#### EXERCISE INSTRUCTIONS:
Write out the lines of the entries below, starting at the line containing "Given: Click the Exposure slider handle" and ending after the line containing "Looking at the", and omit the pictures from your answer.

#### MATERIAL SUPPLIED:

+--

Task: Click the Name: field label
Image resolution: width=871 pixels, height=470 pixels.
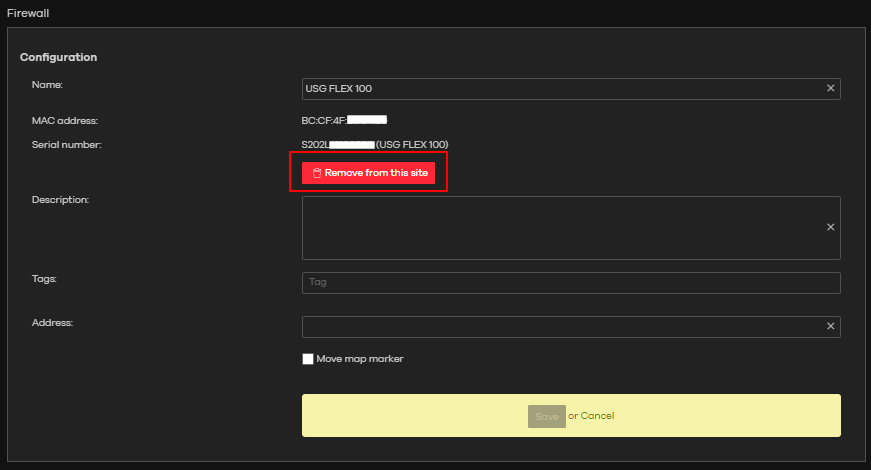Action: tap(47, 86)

+--

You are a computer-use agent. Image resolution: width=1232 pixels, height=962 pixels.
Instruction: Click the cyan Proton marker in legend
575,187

+--

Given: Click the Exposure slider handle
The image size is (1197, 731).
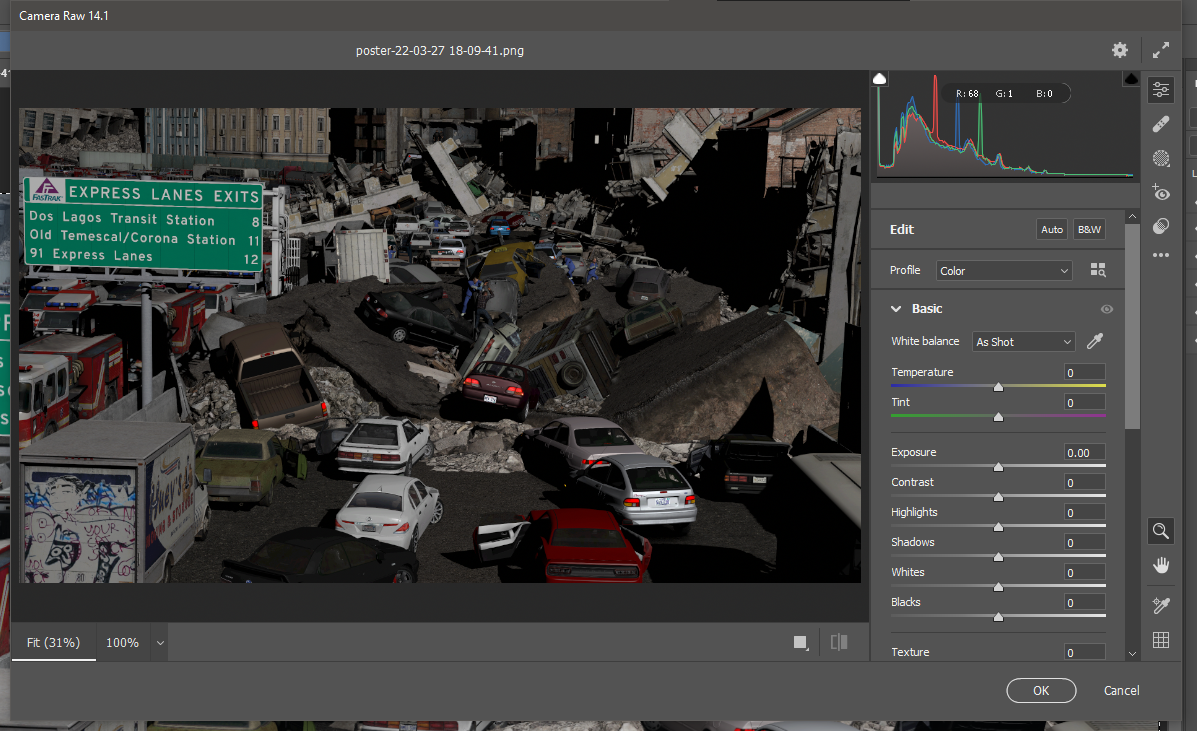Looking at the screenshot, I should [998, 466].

+--

#### TASK SOLUTION:
Given: Click the Exposure slider handle
The image size is (1197, 731).
Looking at the screenshot, I should [998, 466].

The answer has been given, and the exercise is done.